Tuesday, September 26, 2006

Free speech, useful, as well as desirable.

You may see by looking at my header that I'm a pro free speech kind of guy. But free speech is useful, in terms of the positive outcomes that follow, rather than just being desirable as a pillar of the basic freedoms, as this article points out. ( 'Free speech is truth's best hope'; James Allan - 'The Australian' 26 Sept 2006).

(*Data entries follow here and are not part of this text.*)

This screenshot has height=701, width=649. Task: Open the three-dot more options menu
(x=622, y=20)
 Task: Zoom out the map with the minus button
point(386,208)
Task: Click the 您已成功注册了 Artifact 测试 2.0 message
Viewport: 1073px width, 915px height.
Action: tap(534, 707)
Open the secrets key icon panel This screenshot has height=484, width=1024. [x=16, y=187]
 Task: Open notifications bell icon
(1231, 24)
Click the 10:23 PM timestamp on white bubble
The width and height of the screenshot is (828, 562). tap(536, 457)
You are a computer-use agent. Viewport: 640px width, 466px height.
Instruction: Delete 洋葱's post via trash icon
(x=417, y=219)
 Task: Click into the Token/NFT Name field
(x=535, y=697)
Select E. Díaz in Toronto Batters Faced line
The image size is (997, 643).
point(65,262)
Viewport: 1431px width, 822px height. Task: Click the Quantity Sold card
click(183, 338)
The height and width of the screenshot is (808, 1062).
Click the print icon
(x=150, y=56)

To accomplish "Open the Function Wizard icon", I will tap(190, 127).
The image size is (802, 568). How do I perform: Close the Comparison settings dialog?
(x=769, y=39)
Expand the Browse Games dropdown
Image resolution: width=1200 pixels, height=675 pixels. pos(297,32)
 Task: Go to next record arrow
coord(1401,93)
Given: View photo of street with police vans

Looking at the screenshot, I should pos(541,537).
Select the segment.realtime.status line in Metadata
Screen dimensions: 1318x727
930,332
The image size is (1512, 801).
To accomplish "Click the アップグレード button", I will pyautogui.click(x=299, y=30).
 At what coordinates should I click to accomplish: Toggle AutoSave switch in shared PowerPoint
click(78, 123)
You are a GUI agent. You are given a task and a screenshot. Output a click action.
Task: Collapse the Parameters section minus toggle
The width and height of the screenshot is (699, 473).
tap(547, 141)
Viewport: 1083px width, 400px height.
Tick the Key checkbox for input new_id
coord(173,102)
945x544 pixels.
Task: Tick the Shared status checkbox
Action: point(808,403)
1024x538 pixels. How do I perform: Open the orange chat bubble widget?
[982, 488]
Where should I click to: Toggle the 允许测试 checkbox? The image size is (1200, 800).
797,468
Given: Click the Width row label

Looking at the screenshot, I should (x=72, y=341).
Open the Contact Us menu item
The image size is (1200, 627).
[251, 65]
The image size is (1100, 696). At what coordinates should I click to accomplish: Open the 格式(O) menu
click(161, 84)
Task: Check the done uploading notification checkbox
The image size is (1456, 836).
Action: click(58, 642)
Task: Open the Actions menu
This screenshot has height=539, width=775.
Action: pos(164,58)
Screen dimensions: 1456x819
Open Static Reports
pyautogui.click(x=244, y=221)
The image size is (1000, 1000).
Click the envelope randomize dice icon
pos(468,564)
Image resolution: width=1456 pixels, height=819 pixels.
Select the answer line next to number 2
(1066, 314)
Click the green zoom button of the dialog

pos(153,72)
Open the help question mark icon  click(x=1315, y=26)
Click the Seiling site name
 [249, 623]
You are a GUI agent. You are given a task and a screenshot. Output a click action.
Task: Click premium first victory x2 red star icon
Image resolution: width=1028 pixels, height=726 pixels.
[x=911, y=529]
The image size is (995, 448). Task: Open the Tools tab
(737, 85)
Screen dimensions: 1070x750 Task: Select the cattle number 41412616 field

"...As the great US Supreme Court judge O.W. Holmes more or less put it: "We don't really know what the true position is. Whatever it is, though, it has a better chance of emerging in the marketplace of competing ideas where everything is open to criticism, even offensive criticism..."
"...Are they (societies which value free speech) more likely to achieve scientific advances, medical breakthroughs, containment of epidemics, higher levels of wealth, more responsive political leaders: in short, societies that are attractive to would-be immigrants around the world? It seems to me that the answer to all these is an obvious and resounding "yes"...".
James Allen puts the case for Free Speech on the table very well. It has been under incremental attack via the vehicle of political correctness for decades, and under full blown attack for some years (examples, Salman Rushdie, the Mohammed cartoons, the reaction to the Popes comments, etc etc).

I do take heart when I see the basic foundations of Liberal Democracy - the fruits of The Enlightenment - defended so articulately. There is yet hope for our civilization.